DESCRIPTION OF THE TASK: Rewrite the listing below as a JSON list of strings, one per line, from the line with "You are a GUI" up to and including the line with "The height and". Leave out any blank lines.

Saved data entries:
—————

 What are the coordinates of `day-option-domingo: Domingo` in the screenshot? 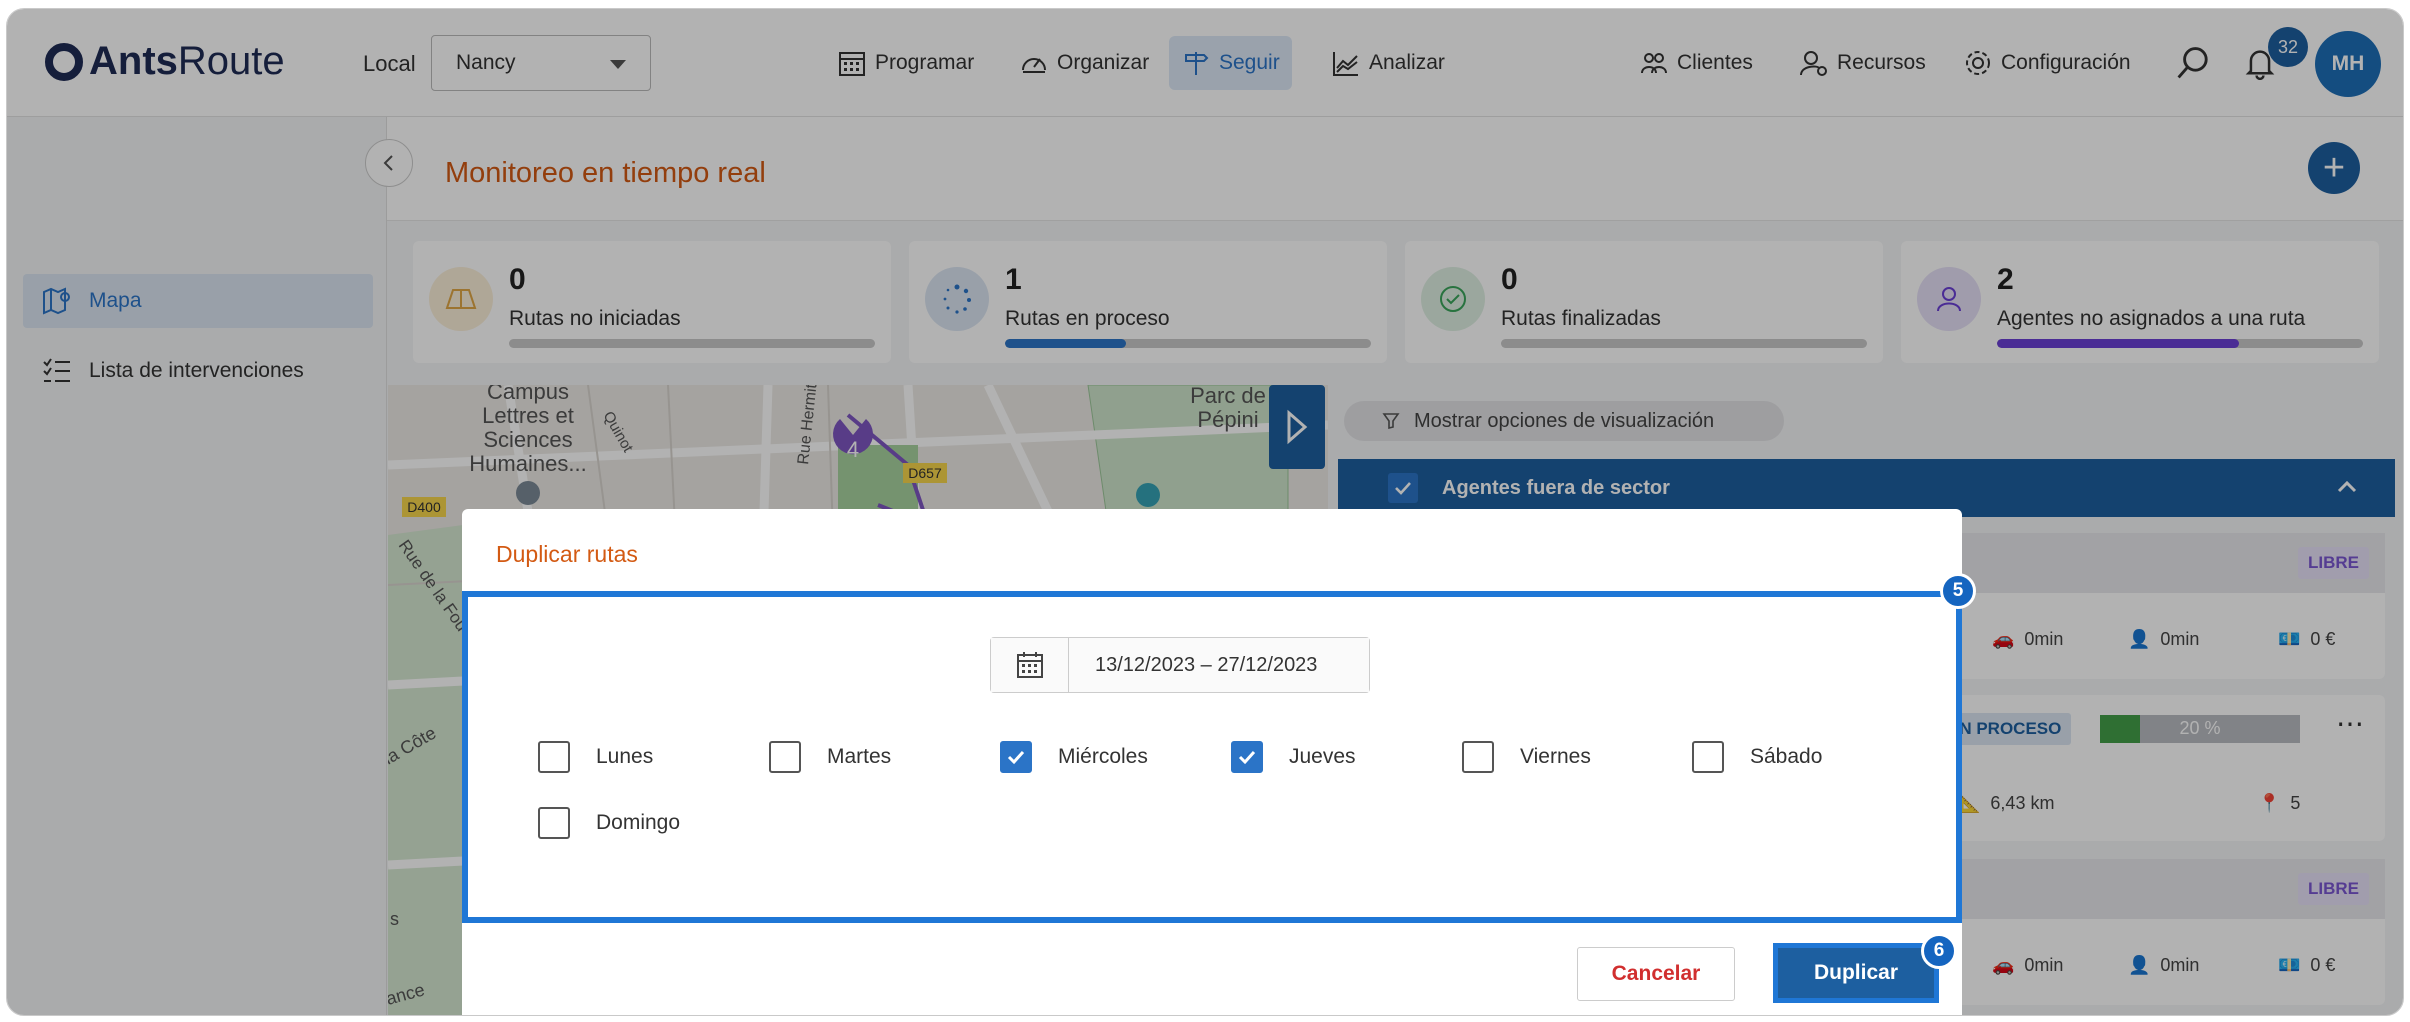 It's located at (609, 823).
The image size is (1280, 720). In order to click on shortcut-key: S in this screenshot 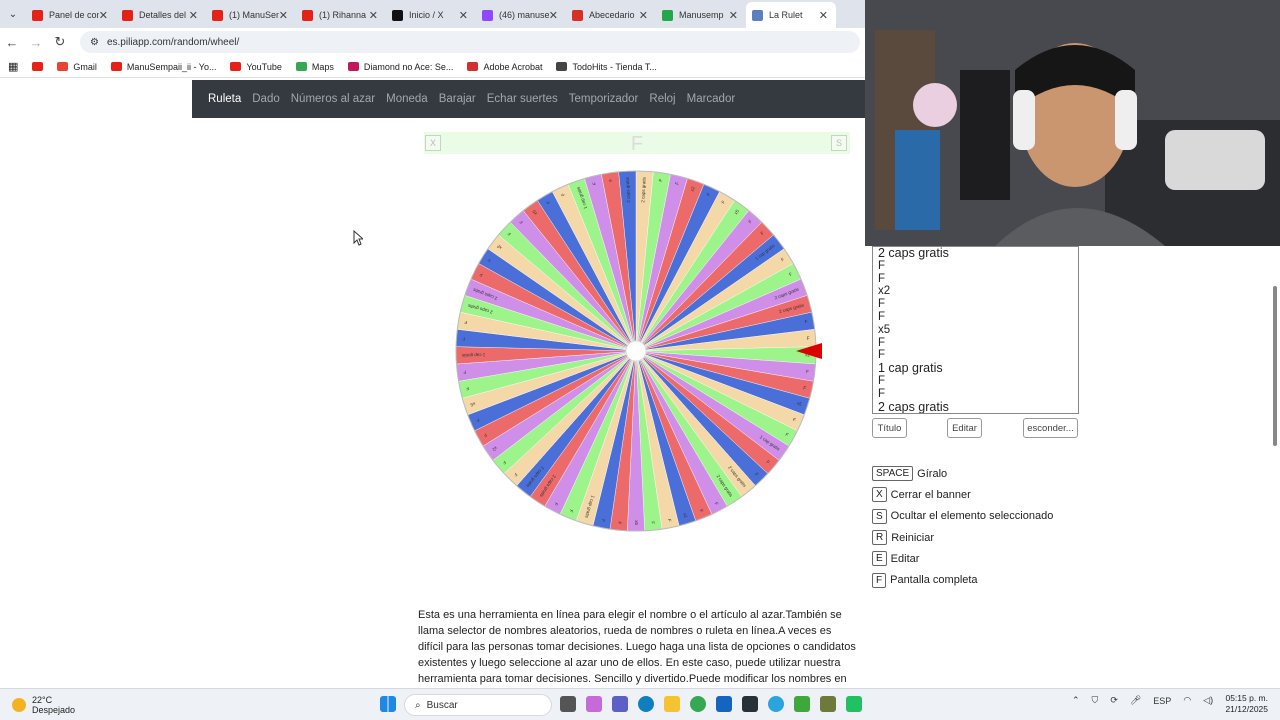, I will do `click(880, 516)`.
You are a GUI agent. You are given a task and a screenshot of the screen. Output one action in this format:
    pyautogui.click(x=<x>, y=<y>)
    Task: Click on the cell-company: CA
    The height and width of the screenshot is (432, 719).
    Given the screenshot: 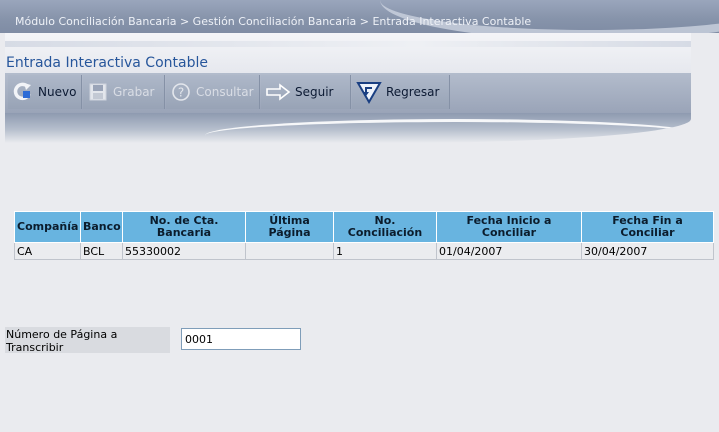 What is the action you would take?
    pyautogui.click(x=48, y=251)
    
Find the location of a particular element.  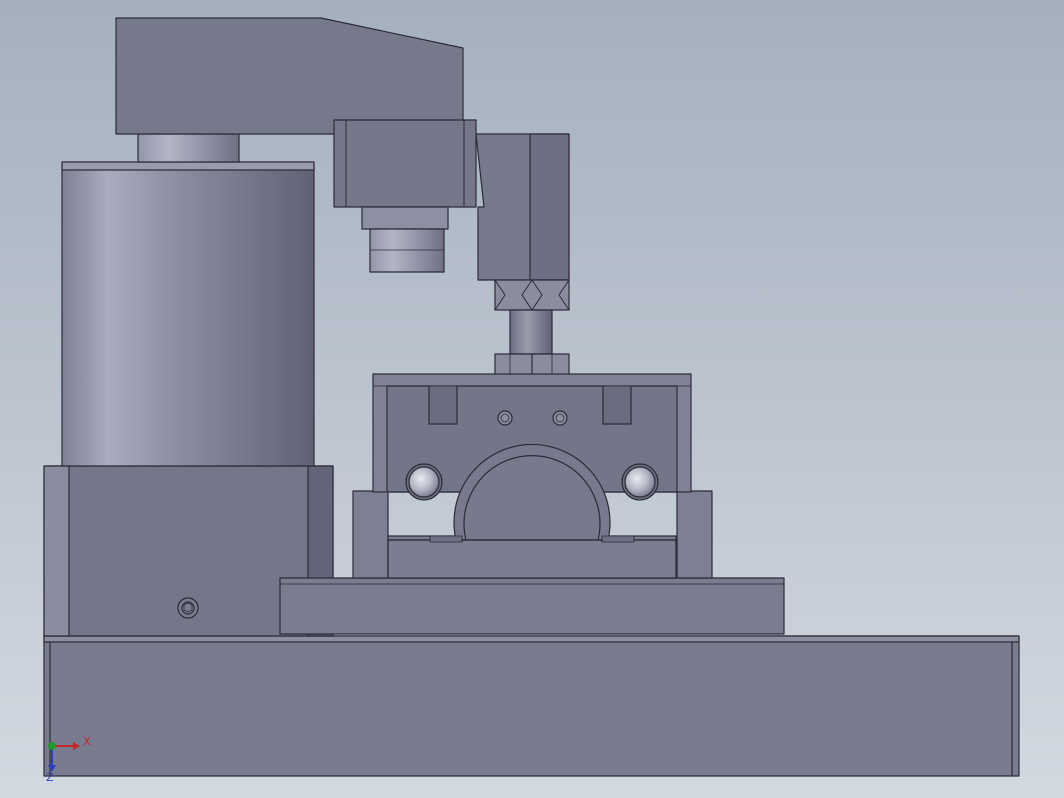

—————

EXERCISE OUTPUT:
[
  "You are a GUI agent. You are given a task and a screenshot of the screen. Output one action in this format:",
  "    pyautogui.click(x=<x>, y=<y>)",
  "    Task: Click on the cell-company: CA",
  "    The height and width of the screenshot is (432, 719)."
]